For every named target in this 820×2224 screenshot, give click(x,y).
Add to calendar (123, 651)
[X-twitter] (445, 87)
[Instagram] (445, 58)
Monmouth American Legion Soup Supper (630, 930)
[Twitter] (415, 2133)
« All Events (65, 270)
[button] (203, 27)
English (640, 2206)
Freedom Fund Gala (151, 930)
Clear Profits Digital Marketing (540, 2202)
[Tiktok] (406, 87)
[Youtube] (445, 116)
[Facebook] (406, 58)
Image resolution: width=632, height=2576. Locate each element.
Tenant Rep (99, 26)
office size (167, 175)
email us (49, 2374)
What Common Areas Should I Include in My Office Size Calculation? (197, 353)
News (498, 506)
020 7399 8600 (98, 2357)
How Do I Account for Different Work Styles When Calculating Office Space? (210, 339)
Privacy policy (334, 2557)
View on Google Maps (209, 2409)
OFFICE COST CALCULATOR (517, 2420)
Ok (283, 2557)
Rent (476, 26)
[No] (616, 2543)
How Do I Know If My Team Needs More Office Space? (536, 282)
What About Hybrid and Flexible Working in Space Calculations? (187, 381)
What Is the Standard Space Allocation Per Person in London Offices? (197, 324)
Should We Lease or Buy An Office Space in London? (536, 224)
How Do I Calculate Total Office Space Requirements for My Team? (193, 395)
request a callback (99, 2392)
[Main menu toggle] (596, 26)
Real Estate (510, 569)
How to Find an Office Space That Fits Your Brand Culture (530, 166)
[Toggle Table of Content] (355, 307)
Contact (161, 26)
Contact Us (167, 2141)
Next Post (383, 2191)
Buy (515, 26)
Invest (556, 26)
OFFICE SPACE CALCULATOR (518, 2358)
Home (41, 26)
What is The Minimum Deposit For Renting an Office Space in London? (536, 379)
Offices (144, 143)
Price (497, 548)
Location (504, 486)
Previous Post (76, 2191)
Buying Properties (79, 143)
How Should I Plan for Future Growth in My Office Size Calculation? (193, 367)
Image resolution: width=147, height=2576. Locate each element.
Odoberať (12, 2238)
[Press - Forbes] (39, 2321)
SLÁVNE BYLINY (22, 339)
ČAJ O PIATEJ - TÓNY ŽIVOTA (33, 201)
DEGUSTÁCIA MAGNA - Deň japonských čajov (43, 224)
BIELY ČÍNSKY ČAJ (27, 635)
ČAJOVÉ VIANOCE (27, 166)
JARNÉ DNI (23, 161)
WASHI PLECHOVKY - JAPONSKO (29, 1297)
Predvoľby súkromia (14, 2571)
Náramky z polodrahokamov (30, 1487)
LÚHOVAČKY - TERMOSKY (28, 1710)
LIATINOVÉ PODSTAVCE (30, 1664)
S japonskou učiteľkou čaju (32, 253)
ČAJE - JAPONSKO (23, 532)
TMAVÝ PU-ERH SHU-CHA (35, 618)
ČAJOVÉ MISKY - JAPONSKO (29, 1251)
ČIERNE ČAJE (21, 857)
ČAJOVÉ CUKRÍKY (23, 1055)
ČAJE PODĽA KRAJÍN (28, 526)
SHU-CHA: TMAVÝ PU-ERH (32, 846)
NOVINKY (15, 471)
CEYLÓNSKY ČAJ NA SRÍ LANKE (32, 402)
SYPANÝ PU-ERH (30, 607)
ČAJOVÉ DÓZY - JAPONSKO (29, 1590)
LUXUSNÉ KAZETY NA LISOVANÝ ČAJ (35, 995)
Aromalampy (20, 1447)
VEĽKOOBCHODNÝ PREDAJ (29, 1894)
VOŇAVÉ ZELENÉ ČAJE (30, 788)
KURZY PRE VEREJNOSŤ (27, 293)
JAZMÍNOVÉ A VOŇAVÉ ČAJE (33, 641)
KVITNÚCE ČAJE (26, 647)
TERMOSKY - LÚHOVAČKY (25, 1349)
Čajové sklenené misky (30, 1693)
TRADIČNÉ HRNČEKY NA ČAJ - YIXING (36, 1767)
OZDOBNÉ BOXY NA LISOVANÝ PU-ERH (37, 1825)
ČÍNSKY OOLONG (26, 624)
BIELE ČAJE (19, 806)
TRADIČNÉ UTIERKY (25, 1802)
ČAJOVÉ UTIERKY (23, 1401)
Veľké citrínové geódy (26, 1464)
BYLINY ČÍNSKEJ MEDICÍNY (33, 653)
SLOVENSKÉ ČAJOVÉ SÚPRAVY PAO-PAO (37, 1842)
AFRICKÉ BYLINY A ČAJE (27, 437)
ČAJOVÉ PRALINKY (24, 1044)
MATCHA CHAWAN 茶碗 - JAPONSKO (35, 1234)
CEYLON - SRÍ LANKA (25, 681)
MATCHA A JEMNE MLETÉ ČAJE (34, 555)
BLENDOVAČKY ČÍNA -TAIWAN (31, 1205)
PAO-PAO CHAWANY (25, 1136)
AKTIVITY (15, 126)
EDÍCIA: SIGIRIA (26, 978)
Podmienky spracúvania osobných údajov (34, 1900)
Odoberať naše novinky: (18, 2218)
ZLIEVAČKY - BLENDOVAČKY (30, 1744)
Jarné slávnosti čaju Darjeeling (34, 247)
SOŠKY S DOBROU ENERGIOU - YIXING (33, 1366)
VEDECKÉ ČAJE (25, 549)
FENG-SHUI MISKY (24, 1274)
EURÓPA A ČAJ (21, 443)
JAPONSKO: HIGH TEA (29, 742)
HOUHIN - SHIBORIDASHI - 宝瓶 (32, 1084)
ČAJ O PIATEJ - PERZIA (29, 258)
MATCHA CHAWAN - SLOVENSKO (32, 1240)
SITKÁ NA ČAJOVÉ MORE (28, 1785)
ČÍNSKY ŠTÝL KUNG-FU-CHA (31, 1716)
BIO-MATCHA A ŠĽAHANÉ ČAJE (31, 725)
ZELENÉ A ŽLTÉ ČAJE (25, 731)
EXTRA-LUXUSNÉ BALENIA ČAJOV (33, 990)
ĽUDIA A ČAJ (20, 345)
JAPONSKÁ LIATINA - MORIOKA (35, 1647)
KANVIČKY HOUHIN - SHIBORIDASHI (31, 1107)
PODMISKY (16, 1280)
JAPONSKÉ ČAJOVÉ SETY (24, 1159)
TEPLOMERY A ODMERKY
· · ·
» REQUIRED WORK:
What you return must be an exact retyping of the lines above starting at the line with "[Youtube] (445, 116)" and ending at the line with "ČAJOVÉ MISKY - JAPONSKO (29, 1251)", and nothing besides.

» EXERCISE SOLUTION:
[Youtube] (445, 116)
[Facebook] (406, 58)
Image resolution: width=632, height=2576. Locate each element.
Tenant Rep (99, 26)
office size (167, 175)
email us (49, 2374)
What Common Areas Should I Include in My Office Size Calculation? (197, 353)
News (498, 506)
020 7399 8600 (98, 2357)
How Do I Account for Different Work Styles When Calculating Office Space? (210, 339)
Privacy policy (334, 2557)
View on Google Maps (209, 2409)
OFFICE COST CALCULATOR (517, 2420)
Ok (283, 2557)
Rent (476, 26)
[No] (616, 2543)
How Do I Know If My Team Needs More Office Space? (536, 282)
What About Hybrid and Flexible Working in Space Calculations? (187, 381)
What Is the Standard Space Allocation Per Person in London Offices? (197, 324)
Should We Lease or Buy An Office Space in London? (536, 224)
How Do I Calculate Total Office Space Requirements for My Team? (193, 395)
request a callback (99, 2392)
[Main menu toggle] (596, 26)
Real Estate (510, 569)
How to Find an Office Space That Fits Your Brand Culture (530, 166)
[Toggle Table of Content] (355, 307)
Contact (161, 26)
Contact Us (167, 2141)
Next Post (383, 2191)
Buy (515, 26)
Invest (556, 26)
OFFICE SPACE CALCULATOR (518, 2358)
Home (41, 26)
What is The Minimum Deposit For Renting an Office Space in London? (536, 379)
Offices (144, 143)
Price (497, 548)
Location (504, 486)
Previous Post (76, 2191)
Buying Properties (79, 143)
How Should I Plan for Future Growth in My Office Size Calculation? (193, 367)
Image resolution: width=147, height=2576. Locate each element.
Odoberať (12, 2238)
[Press - Forbes] (39, 2321)
SLÁVNE BYLINY (22, 339)
ČAJ O PIATEJ - TÓNY ŽIVOTA (33, 201)
DEGUSTÁCIA MAGNA - Deň japonských čajov (43, 224)
BIELY ČÍNSKY ČAJ (27, 635)
ČAJOVÉ VIANOCE (27, 166)
JARNÉ DNI (23, 161)
WASHI PLECHOVKY - JAPONSKO (29, 1297)
Predvoľby súkromia (14, 2571)
Náramky z polodrahokamov (30, 1487)
LÚHOVAČKY - TERMOSKY (28, 1710)
LIATINOVÉ PODSTAVCE (30, 1664)
S japonskou učiteľkou čaju (32, 253)
ČAJE - JAPONSKO (23, 532)
TMAVÝ PU-ERH SHU-CHA (35, 618)
ČAJOVÉ MISKY - JAPONSKO (29, 1251)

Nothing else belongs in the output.